§ Work instruction
Which lines below fall between the one containing "[Gear Diary] (90, 26)" and the one containing "RayNeo Thinks 1"? Repeat them exactly, counting both of those lines, and add nothing else.

Stored records
+++++
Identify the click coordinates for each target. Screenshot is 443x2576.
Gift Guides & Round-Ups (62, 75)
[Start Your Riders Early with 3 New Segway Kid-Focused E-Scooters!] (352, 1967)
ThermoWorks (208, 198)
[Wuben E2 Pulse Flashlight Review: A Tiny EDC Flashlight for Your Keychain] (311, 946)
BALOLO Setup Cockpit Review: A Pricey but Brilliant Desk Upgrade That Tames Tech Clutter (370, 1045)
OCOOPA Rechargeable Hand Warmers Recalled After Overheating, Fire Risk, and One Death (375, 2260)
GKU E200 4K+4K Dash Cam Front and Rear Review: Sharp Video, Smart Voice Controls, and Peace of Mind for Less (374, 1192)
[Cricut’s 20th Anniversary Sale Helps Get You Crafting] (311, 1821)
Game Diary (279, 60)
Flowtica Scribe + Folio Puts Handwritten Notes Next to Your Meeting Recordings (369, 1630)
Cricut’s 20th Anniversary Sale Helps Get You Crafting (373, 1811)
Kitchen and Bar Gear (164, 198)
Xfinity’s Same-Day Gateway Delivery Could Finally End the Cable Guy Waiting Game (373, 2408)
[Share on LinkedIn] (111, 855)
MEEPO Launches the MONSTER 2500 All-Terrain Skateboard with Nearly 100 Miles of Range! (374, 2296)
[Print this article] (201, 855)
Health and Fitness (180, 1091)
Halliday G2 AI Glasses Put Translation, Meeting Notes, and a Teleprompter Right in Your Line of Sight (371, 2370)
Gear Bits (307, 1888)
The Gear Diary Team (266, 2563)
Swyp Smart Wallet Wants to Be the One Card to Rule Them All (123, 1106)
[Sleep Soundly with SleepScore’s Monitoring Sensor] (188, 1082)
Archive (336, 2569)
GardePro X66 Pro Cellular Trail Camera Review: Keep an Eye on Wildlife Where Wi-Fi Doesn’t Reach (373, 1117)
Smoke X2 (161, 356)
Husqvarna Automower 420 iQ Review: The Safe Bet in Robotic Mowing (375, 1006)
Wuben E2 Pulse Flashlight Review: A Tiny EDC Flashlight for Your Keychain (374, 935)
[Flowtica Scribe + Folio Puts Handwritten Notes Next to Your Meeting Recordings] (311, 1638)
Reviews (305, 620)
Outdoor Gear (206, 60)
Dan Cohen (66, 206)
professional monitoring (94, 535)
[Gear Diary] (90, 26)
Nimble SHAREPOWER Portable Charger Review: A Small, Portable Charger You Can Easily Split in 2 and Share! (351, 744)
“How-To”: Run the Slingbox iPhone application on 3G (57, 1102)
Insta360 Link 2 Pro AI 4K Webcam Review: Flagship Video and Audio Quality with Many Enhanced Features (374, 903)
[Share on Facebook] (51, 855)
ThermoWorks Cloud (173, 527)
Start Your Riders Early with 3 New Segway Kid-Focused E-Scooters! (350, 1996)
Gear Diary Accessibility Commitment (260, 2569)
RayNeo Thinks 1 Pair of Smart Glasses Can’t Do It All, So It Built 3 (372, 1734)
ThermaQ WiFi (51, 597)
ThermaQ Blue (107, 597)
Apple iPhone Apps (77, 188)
+++++
§ Result
[Gear Diary] (90, 26)
Nimble SHAREPOWER Portable Charger Review: A Small, Portable Charger You Can Easily Split in 2 and Share! (351, 744)
“How-To”: Run the Slingbox iPhone application on 3G (57, 1102)
Insta360 Link 2 Pro AI 4K Webcam Review: Flagship Video and Audio Quality with Many Enhanced Features (374, 903)
[Share on Facebook] (51, 855)
ThermoWorks Cloud (173, 527)
Start Your Riders Early with 3 New Segway Kid-Focused E-Scooters! (350, 1996)
Gear Diary Accessibility Commitment (260, 2569)
RayNeo Thinks 1 Pair of Smart Glasses Can’t Do It All, So It Built 3 (372, 1734)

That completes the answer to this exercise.